A New York City high school which produces makers is under attack by looters.

No Ethnic Group Owns Stuyvesant. All New Yorkers Do.
-Boaz Weinstein

“Admission to Stuyvesant was and remains determined by a single test available to all middle school students in the city. There are no soft criteria for admission: no interviews, no favoritism for legacies, no strings to be pulled. It’s all about whether you do well on the test, which best determines whether or not you can do the academic work.

You would think that Mayor Bill de Blasio would celebrate Stuyvesant as the crown jewel of the city’s school system. Instead, he has announced a plan that will destroy it in all but name.

This month, the mayor said he would seek legislation that would eliminate the test completely.
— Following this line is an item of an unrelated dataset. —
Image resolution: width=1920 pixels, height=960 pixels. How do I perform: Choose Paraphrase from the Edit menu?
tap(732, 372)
Instead, he’d guarantee automatic admission to Stuyvesant — and the seven other specialized high schools in the city — for the top students at every middle school, regardless of their abilities.
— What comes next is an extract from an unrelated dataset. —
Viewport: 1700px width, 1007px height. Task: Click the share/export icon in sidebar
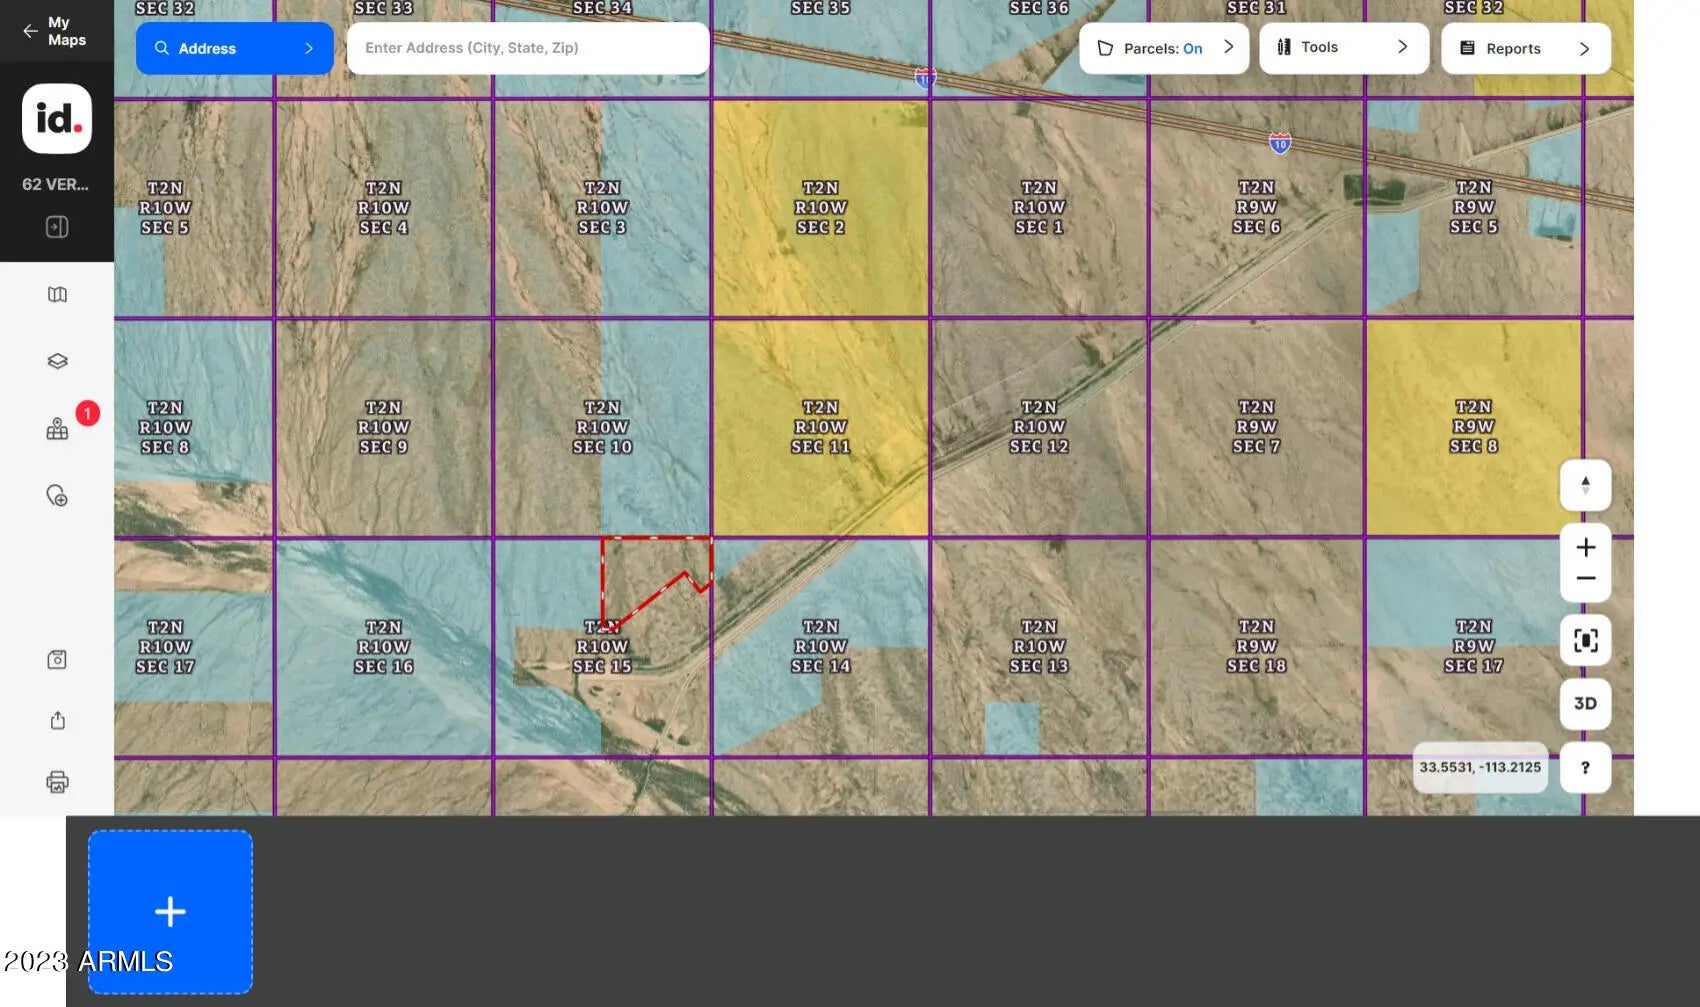coord(57,721)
The mayor says he is trying to address what is undoubtedly a heartbreaking problem: the gross underrepresentation of black and Latino students at Stuyvesant and schools like it. In 2016 black and Latino students constituted 44 percent of the kids who took the test (and 65 percent of the New York City school population). Yet they make up just 4 percent of Stuyvesant students and 15 percent of students at the specialized high schools overall.

But the mayor’s solution is no solution at all.

For one thing, his plan seems purposely oblivious to his administration’s utter failure to prepare students across the city for the admissions test — and for a school as challenging as Stuyvesant. In nearly one quarter of the city’s public middle schools, zero seventh graders scored at the advanced level on the annual New York State Mathematics Exam in 2017. Mr. de Blasio would send the top 7 percent of students at every middle school to the specialized high schools, but at 80 middle schools — or one out of every six — not even 7 percent of seventh graders passed the state math exam.”

Mayor de Blasio is insisting on equal outcomes for Middle School students. Never mind if there aren’t 7% of a school’s graduates who are even competent (much less excellent) in math, he’s going to insist they be placed in a group where they will certainly struggle. If the school system for which the Mayor is responsible produces innumerate graduates, he’ll just lower the definition of numeracy.

I’ll bet vanishingly few of those 44% taking the entrance exam were students at the 80 schools where not even 7% can pass the state math exam. Graduating with no math competence is the problem, and throwing those kids into an advanced program is doing them no favor.

It’s not a numeracy problem to the Mayor, it’s a melanin content problem. The breakdown of the freshman admittees at Stuyvesant:

      Asian     — 613
      White     — 151
      Hispanic — 27
      Black      — 10

I wonder how the 37 black and brown students who passed the entrance exam feel about Mr. de Blasio’s proposal. They represent 4.62% of the freshman class. We know that 44% of the aspirants who took the test in 2016 were black and brown. That means over 10% of them passed. Will the 3% who made it based on a meritocratic exam be denied admittance in favor of the new “7% from all” social justice rules?

Before those 37 graduate from Stuyvesant, dozens of kids who don’t know what a square root is may be their classmates.

One consequence is that few, if any, outcome equal, square-rootless admittees will succeed. Another is that resources will be diverted from those who could do the work, and some of them will fail when they could have succeeded. So, how long do you think it will be before de Blasio’s Equal Outcome parameters will also be applied to Stuyvesant graduates? Stuyvesant diplomas will become certificates of participation. The equal outcome will be pre-ordained graduation, whether earned or not.

If de Blasio is successful, the vast benefit this school brings to us all – equal opportunity for everyone to become better, happier, and wealthier by standing on the shoulders of merit – will vanish.

The arc of equal outcomes bends toward the lowest common denominator. A term with which Mr. de Blasio’s new Stuyvesant students will be unfamiliar.

That’s what he wants. Any other result promotes the idea that people are not interchangable parts to be arranged in life by Government whim. De Blasio’s utopian project cannot tolerate that.